(Reuters) – The crowds of anti-nuclear protesters have dwindled since Japan’s “Summer of Discontent” last year, and a new government is keen to revive the country’s atomic energy industry, but Morishi Izumita says he is not about to throw in the towel.
“We can’t give up. I’m here every week,” said 64-year-old Izumita, one of hundreds gathered outside the prime minister’s office one Friday nearly two years after a huge earthquake and tsunami triggered the world’s worst nuclear disaster since Chernobyl in 1986 at Japan’s Fukushima Daiichi plant.
“We need to be out here protesting. Not giving up is the important thing,” he added, as other activists banged on drums and chanted “Stop nuclear power, protect our children”.

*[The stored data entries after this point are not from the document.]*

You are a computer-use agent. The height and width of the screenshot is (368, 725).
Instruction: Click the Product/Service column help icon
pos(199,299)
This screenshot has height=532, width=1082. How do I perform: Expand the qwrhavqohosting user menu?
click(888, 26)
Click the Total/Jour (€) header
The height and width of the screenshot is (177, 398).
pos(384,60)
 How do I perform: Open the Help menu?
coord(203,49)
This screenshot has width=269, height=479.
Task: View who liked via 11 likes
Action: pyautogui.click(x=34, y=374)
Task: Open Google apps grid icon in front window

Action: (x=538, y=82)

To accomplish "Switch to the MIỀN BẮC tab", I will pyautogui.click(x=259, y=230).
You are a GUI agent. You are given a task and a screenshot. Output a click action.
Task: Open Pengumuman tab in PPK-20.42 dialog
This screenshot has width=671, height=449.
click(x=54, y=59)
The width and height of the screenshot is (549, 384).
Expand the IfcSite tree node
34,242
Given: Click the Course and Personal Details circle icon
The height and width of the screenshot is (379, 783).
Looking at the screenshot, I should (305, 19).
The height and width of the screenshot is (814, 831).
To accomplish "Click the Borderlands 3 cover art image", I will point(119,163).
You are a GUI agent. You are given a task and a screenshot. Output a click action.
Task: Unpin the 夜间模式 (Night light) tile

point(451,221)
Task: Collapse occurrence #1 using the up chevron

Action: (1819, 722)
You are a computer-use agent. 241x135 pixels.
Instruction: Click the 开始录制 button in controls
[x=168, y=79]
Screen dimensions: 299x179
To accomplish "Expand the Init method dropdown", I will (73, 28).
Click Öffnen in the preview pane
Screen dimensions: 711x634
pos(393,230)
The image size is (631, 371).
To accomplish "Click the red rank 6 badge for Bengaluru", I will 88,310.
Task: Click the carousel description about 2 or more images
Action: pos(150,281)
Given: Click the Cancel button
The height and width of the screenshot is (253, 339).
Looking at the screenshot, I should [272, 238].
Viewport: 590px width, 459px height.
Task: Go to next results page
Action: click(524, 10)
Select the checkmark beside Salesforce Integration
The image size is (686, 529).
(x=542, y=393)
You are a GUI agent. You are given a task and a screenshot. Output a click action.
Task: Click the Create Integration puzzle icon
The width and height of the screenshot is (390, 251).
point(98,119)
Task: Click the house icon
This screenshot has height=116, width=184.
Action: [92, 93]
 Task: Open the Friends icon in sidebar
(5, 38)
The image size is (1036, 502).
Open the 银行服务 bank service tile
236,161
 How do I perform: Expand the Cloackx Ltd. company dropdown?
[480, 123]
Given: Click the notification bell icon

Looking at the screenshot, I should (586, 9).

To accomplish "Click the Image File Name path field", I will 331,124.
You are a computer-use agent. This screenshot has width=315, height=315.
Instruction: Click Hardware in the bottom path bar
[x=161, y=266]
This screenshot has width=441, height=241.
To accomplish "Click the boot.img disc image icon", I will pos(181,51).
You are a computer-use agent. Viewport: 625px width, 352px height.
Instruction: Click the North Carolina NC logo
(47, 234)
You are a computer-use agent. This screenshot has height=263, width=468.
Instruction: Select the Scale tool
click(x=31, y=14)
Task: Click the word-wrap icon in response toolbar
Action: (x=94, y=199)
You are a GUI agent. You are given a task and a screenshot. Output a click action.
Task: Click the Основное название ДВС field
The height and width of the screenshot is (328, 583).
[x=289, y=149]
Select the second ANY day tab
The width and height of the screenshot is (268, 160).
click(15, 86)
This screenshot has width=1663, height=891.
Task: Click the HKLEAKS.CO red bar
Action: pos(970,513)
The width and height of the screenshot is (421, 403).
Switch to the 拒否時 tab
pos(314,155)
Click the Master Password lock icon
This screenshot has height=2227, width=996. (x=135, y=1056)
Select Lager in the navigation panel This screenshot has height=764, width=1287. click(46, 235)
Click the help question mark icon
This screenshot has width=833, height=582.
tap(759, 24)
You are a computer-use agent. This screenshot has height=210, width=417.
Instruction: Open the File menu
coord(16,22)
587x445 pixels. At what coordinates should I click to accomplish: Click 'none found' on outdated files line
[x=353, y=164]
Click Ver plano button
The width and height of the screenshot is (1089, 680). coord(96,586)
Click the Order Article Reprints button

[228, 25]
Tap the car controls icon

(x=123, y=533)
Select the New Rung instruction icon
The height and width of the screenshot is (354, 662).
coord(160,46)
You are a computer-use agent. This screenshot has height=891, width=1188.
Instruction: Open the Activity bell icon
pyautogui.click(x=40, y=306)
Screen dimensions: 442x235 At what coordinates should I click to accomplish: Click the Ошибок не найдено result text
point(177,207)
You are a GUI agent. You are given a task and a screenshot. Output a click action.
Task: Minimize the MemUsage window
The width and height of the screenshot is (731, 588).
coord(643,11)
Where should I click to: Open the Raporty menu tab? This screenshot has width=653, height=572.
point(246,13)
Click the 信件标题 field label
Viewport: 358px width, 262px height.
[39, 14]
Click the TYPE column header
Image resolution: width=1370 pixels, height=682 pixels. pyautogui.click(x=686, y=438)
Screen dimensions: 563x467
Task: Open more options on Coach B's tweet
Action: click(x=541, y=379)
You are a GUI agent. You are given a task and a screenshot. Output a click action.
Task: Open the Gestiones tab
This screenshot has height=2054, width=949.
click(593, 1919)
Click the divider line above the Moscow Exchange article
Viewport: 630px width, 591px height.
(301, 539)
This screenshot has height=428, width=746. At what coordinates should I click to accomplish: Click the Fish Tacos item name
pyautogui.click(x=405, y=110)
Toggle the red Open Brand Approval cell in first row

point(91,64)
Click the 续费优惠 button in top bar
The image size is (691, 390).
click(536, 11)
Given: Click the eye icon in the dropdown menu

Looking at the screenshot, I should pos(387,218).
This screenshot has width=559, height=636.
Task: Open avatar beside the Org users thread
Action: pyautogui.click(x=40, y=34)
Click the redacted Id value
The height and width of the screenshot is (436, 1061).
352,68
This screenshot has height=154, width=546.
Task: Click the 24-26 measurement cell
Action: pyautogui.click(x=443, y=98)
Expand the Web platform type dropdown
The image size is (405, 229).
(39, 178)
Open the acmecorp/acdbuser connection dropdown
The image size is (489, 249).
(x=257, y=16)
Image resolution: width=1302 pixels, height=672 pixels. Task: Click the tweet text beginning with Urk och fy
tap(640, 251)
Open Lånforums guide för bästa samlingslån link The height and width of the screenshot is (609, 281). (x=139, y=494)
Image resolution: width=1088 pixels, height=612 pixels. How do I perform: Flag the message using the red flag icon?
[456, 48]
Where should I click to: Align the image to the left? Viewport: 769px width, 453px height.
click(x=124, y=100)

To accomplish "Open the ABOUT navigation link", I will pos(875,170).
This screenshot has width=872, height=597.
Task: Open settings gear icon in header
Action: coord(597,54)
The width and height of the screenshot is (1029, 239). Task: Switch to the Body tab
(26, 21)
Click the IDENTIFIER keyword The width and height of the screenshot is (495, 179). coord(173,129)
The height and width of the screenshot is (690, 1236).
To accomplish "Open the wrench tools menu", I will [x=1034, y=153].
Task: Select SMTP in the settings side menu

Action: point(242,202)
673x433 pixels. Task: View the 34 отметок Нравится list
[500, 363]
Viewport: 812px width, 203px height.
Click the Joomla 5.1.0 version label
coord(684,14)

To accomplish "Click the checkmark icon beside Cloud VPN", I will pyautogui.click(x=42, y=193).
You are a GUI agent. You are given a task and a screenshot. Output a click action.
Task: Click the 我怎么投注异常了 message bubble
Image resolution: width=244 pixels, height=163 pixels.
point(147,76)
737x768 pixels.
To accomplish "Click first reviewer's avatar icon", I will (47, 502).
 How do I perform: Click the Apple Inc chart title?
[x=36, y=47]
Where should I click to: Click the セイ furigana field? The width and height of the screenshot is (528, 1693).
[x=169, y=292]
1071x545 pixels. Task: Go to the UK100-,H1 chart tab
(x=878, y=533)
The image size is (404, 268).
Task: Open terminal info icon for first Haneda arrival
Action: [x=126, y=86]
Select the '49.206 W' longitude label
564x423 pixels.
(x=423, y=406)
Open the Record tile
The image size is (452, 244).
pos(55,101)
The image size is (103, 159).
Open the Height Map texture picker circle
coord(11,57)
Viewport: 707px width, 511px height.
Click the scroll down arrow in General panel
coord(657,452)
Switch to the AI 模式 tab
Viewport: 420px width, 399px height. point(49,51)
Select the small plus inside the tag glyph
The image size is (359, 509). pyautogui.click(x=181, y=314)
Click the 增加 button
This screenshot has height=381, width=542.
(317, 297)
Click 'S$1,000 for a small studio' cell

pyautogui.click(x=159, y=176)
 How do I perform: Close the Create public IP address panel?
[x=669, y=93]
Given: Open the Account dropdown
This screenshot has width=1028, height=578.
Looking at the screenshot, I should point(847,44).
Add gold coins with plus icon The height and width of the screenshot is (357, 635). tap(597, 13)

As Japan approaches the second anniversary of the Fukushima disaster on March 11, its anti-nuclear movement appears to be struggling and disgraced pro-nuclear forces are rallying.
Although a recent survey showed some 70 percent of Japanese want to phase out nuclear power eventually, an equal number back their new, pro-nuclear prime minister, Shinzo Abe, who wants to restart off-line reactors if they meet new safety standards as he pushes policies aimed at reviving a long-stagnant economy.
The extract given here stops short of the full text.